Task objective: Go over each line of the entries below, count those with "Given", and give only the count.

──────── Records for this task ────────

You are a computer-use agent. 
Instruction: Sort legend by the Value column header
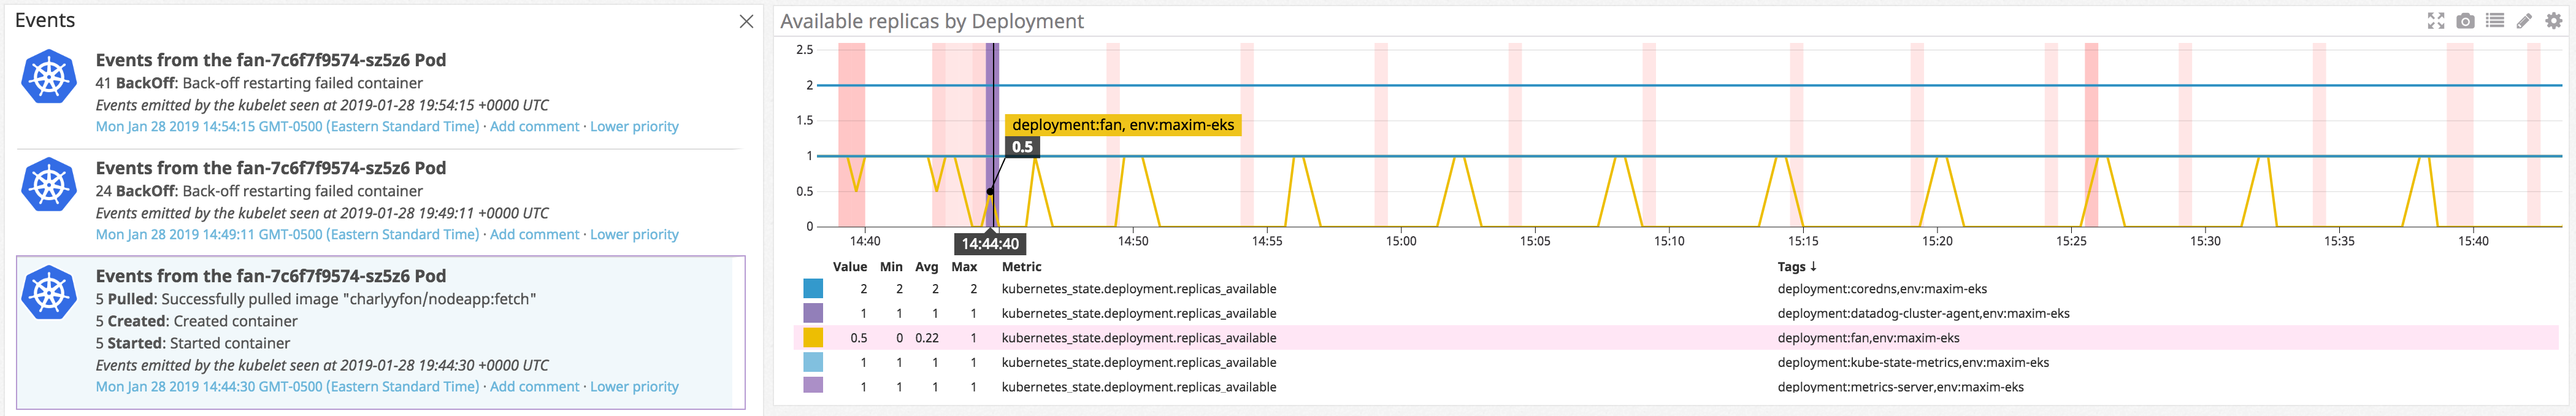coord(849,267)
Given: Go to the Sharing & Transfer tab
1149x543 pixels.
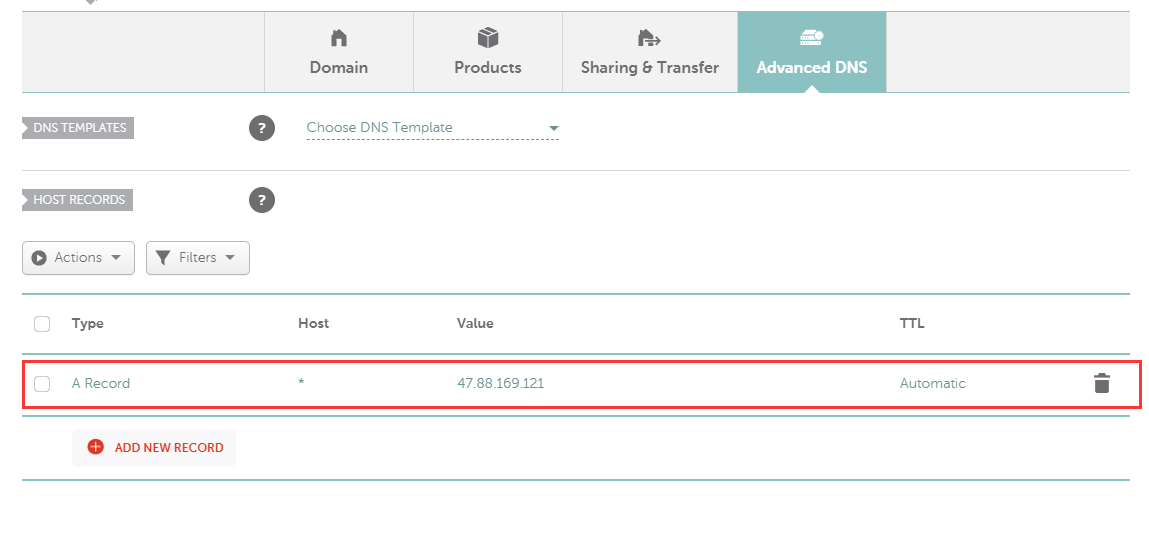Looking at the screenshot, I should [650, 53].
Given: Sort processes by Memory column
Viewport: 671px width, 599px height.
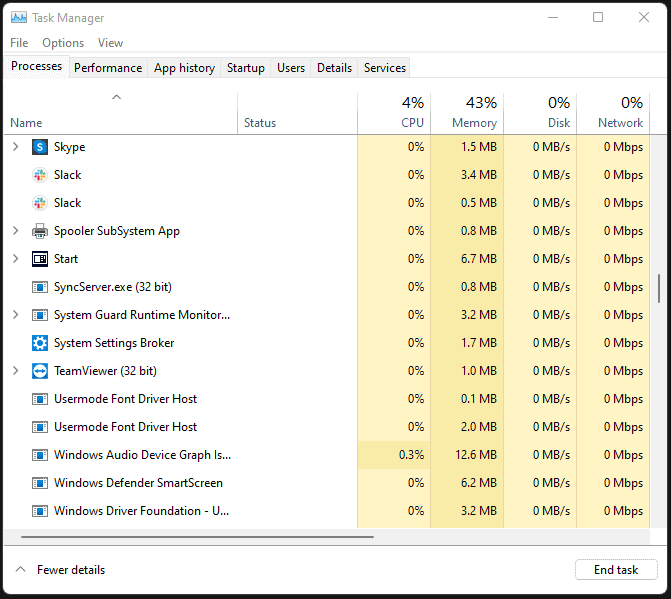Looking at the screenshot, I should tap(474, 122).
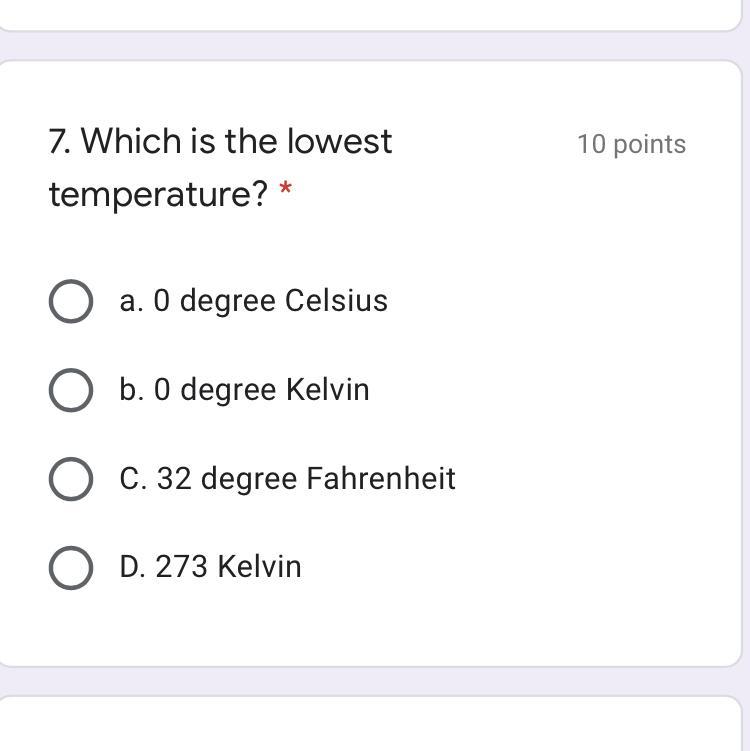Viewport: 750px width, 751px height.
Task: Click the 'D. 273 Kelvin' option label
Action: pos(210,567)
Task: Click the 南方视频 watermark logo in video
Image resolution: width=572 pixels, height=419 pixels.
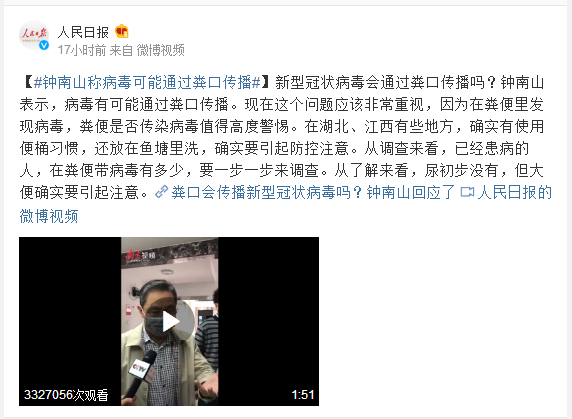Action: point(140,255)
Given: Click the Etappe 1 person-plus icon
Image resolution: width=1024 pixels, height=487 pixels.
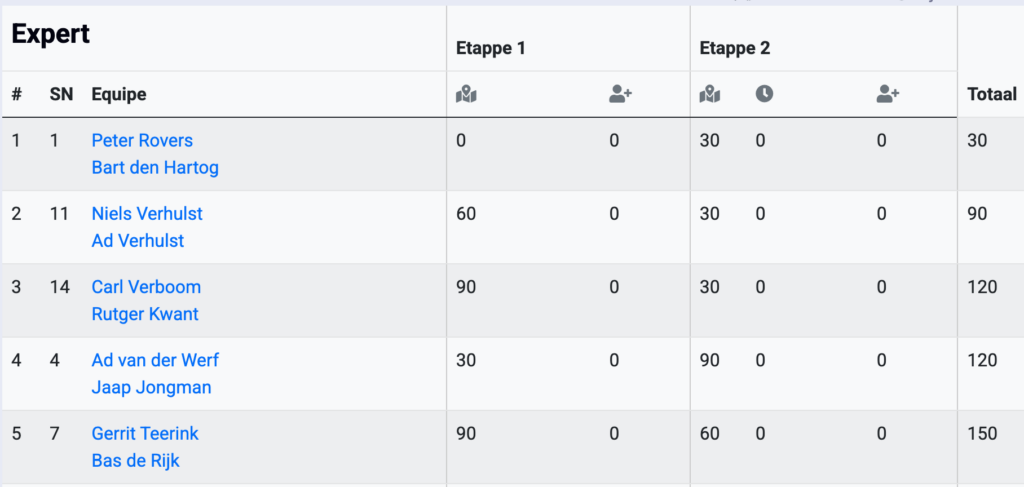Looking at the screenshot, I should pos(620,94).
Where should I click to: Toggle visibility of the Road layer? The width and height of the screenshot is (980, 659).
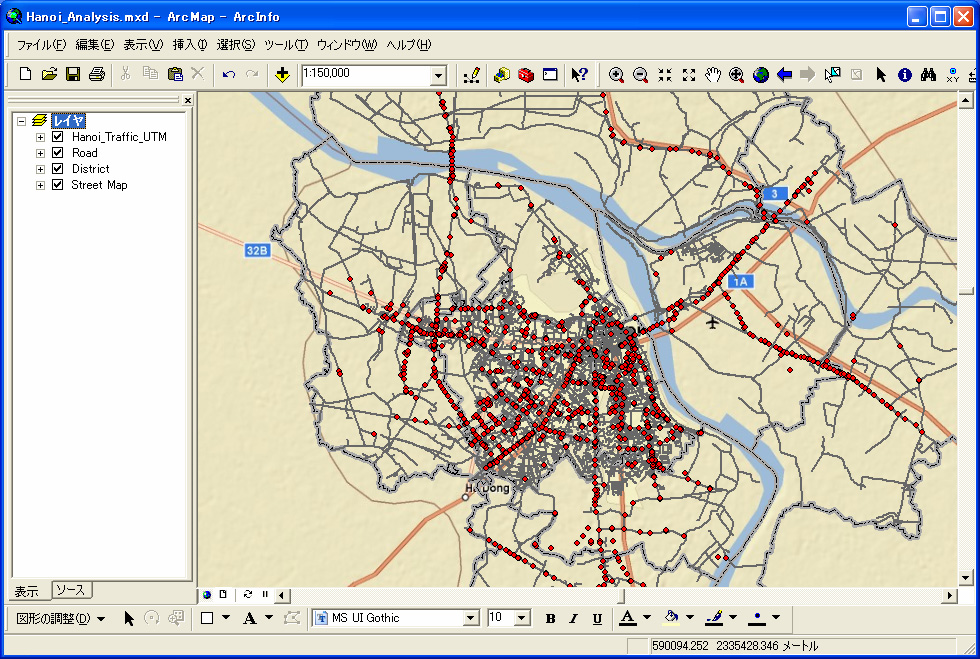pyautogui.click(x=57, y=153)
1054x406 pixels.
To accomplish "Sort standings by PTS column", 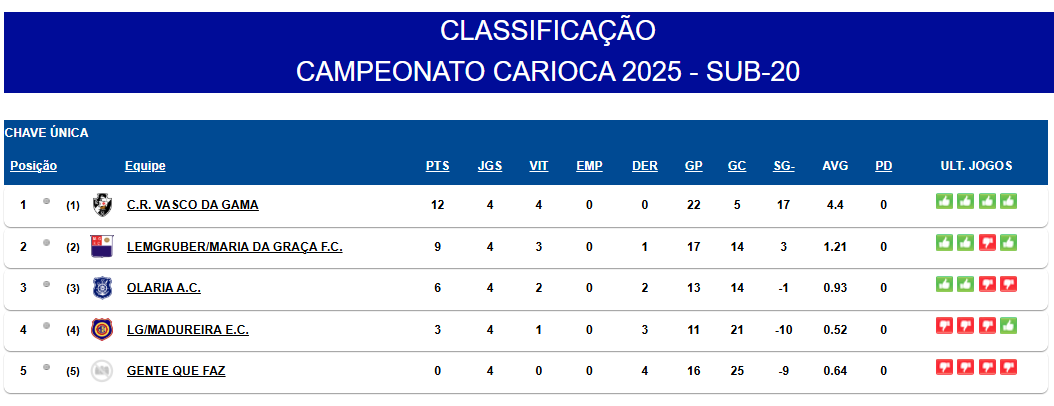I will (x=438, y=166).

────────

Finished task: 3